_WHAT THE TASK ASKS_. Some of the lines below need repeating. Reproduce exactly those between the lines holding "How do I perform: Click the Encryption" and "The image size is (812, 520).", inclusive.

Dataset entries
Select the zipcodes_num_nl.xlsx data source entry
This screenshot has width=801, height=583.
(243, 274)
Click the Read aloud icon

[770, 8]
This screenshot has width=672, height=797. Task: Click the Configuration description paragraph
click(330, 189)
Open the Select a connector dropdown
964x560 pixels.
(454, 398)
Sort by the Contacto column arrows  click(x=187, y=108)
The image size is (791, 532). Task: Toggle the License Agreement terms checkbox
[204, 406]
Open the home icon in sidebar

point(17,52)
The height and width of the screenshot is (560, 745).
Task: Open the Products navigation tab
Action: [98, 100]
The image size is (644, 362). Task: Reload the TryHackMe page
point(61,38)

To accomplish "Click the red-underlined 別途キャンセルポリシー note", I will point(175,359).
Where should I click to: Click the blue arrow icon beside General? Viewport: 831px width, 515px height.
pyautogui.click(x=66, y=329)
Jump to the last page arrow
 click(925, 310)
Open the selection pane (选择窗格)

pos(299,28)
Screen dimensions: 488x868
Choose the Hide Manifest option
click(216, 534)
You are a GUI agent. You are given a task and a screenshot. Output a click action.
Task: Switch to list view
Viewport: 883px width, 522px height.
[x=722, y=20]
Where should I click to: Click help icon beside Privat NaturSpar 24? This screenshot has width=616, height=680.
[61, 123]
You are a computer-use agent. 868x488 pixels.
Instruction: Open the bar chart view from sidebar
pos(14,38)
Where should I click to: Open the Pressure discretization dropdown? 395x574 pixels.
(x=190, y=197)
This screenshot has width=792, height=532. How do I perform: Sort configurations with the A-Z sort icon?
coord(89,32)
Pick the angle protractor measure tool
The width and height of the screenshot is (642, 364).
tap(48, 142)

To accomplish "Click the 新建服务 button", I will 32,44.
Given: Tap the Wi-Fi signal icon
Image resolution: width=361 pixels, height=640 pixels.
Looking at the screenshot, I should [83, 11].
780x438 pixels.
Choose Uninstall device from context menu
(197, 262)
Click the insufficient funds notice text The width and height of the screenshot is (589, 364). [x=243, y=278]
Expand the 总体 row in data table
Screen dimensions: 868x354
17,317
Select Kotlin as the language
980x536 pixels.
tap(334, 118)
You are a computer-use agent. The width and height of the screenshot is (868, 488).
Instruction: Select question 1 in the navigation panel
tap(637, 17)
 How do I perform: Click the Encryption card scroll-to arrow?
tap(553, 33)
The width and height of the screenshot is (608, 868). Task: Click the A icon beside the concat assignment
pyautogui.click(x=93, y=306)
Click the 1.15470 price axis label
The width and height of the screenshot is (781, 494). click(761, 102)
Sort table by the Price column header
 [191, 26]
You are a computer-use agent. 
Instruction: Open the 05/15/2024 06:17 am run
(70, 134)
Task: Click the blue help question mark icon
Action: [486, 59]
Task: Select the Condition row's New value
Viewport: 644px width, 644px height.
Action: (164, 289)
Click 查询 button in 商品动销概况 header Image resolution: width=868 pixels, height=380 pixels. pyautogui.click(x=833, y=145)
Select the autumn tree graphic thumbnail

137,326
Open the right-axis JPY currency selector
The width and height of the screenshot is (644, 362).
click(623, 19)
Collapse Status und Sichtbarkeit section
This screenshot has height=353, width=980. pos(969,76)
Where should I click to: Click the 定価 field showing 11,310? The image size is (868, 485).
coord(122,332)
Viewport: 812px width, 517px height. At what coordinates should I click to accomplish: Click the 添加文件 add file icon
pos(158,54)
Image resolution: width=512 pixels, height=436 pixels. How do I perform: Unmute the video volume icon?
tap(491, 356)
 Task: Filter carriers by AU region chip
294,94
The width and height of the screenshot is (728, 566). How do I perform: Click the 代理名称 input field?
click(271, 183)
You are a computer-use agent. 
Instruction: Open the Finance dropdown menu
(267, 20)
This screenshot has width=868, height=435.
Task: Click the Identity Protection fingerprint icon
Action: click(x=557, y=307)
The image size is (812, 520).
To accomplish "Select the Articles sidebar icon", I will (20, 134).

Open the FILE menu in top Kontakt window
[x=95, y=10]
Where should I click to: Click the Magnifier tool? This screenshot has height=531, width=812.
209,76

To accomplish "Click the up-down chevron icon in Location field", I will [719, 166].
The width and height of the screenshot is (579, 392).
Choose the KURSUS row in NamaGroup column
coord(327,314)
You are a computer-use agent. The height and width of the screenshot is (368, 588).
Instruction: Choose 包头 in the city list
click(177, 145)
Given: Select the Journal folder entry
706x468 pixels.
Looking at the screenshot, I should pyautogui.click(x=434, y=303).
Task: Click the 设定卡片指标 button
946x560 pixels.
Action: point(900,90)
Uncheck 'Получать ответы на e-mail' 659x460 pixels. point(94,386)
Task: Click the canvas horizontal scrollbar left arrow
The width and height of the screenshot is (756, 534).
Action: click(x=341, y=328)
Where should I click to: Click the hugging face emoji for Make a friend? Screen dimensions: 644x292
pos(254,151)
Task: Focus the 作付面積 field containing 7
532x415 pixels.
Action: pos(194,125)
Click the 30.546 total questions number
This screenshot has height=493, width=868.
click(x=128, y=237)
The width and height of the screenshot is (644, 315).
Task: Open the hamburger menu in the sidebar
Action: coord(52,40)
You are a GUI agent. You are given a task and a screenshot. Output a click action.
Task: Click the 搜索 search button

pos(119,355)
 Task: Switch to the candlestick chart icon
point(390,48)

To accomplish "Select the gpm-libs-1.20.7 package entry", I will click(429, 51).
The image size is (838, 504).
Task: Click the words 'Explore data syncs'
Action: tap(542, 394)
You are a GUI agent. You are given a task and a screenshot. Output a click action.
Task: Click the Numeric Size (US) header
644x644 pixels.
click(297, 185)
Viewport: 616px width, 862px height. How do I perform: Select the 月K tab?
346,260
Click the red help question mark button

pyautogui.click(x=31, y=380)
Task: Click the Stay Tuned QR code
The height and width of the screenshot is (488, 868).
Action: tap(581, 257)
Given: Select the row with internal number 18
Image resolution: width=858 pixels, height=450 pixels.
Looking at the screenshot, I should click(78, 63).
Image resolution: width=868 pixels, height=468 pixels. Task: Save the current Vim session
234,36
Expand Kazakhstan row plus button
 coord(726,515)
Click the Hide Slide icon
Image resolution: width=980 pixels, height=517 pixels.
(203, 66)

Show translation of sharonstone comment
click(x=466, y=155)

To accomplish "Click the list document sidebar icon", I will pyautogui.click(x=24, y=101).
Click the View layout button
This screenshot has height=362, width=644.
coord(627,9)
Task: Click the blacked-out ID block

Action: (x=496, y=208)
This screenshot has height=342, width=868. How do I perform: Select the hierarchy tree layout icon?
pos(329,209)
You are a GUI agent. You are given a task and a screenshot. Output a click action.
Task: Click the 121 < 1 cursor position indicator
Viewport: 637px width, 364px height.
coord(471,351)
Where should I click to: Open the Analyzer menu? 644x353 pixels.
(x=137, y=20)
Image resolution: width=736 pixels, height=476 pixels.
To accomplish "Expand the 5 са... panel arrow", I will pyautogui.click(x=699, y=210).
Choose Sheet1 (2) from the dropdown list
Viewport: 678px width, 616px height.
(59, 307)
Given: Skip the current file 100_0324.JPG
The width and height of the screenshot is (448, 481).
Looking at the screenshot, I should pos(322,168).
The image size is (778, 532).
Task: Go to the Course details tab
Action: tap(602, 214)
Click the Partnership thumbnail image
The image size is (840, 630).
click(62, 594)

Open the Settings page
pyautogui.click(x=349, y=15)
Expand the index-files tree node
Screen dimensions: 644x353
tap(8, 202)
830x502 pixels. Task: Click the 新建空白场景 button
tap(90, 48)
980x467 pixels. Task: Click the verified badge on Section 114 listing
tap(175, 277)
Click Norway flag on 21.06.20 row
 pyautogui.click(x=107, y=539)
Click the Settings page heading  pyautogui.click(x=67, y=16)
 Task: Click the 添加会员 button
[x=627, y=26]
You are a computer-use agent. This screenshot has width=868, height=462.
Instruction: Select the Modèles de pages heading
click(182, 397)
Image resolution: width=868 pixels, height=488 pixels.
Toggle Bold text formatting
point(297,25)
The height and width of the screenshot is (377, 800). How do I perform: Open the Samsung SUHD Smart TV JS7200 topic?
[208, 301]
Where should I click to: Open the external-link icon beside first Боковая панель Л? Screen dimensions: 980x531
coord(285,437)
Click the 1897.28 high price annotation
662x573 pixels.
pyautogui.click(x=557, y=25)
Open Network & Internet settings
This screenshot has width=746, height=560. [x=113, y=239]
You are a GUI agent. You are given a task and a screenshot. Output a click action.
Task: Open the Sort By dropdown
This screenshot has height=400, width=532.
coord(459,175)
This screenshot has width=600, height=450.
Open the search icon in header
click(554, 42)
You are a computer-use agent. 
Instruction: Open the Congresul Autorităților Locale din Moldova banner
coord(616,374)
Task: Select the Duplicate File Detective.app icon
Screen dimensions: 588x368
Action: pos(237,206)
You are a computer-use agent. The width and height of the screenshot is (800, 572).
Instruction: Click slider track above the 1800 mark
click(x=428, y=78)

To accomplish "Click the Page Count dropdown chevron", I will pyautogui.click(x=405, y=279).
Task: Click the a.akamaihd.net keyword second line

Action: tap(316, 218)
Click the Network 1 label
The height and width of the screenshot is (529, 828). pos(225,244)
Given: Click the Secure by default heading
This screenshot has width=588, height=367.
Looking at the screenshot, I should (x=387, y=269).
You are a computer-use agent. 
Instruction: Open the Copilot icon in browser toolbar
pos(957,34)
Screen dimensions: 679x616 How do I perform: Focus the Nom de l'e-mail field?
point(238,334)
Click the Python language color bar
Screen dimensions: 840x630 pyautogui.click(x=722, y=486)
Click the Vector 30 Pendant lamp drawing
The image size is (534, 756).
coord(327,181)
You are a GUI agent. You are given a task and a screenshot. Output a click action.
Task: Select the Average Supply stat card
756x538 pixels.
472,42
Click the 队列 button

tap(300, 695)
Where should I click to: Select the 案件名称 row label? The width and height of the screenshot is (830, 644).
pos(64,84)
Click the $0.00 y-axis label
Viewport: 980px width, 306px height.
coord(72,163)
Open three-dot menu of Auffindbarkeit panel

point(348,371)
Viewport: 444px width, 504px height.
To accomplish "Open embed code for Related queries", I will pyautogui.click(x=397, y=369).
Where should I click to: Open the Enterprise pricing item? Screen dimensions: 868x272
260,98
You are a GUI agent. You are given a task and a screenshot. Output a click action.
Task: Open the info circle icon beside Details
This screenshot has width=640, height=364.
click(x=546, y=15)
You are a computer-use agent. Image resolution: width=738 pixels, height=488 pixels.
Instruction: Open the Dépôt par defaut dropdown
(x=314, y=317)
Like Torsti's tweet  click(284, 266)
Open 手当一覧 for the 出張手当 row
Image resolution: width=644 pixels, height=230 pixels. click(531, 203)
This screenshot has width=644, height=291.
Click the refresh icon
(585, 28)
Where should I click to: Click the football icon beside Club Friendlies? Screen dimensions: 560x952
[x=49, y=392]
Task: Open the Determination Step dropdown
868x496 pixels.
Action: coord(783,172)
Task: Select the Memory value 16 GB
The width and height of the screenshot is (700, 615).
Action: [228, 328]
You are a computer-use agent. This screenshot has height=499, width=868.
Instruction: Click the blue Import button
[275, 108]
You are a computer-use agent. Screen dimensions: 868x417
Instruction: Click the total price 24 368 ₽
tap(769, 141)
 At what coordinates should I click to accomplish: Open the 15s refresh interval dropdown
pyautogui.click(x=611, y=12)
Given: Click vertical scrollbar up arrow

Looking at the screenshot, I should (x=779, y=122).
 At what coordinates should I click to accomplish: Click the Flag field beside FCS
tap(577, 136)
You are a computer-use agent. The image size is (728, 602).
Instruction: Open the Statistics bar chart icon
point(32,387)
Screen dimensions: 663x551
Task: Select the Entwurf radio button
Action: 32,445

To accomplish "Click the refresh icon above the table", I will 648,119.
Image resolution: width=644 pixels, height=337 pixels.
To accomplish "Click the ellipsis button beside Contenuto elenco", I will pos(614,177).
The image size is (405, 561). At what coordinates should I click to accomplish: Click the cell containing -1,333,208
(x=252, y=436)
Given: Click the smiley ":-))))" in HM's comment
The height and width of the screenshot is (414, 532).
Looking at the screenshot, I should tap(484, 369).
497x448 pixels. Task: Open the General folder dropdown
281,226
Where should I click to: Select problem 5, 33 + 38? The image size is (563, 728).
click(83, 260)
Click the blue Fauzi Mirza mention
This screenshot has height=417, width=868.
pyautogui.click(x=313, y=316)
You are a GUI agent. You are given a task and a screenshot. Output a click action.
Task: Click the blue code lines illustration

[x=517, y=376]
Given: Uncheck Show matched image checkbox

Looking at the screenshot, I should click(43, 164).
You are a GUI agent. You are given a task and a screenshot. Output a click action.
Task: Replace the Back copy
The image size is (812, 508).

_EXPECTED ANSWER_.
 How do I perform: Click the Encryption card scroll-to arrow?
tap(553, 33)
The width and height of the screenshot is (608, 868). Task: Click the A icon beside the concat assignment
pyautogui.click(x=93, y=306)
Click the 1.15470 price axis label
The width and height of the screenshot is (781, 494). click(761, 102)
Sort table by the Price column header
 [191, 26]
You are a computer-use agent. 
Instruction: Open the 05/15/2024 06:17 am run
(70, 134)
Task: Click the blue help question mark icon
Action: [486, 59]
Task: Select the Condition row's New value
Viewport: 644px width, 644px height.
Action: (164, 289)
Click 查询 button in 商品动销概况 header Image resolution: width=868 pixels, height=380 pixels. pyautogui.click(x=833, y=145)
Select the autumn tree graphic thumbnail

137,326
Open the right-axis JPY currency selector
The width and height of the screenshot is (644, 362).
click(623, 19)
Collapse Status und Sichtbarkeit section
This screenshot has height=353, width=980. pos(969,76)
Where should I click to: Click the 定価 field showing 11,310? The image size is (868, 485).
coord(122,332)
Viewport: 812px width, 517px height. At what coordinates should I click to accomplish: Click the 添加文件 add file icon
pos(158,54)
Image resolution: width=512 pixels, height=436 pixels. How do I perform: Unmute the video volume icon?
tap(491, 356)
 Task: Filter carriers by AU region chip
294,94
The width and height of the screenshot is (728, 566). How do I perform: Click the 代理名称 input field?
click(271, 183)
You are a computer-use agent. 
Instruction: Open the Finance dropdown menu
(267, 20)
This screenshot has width=868, height=435.
Task: Click the Identity Protection fingerprint icon
Action: click(x=557, y=307)
The image size is (812, 520).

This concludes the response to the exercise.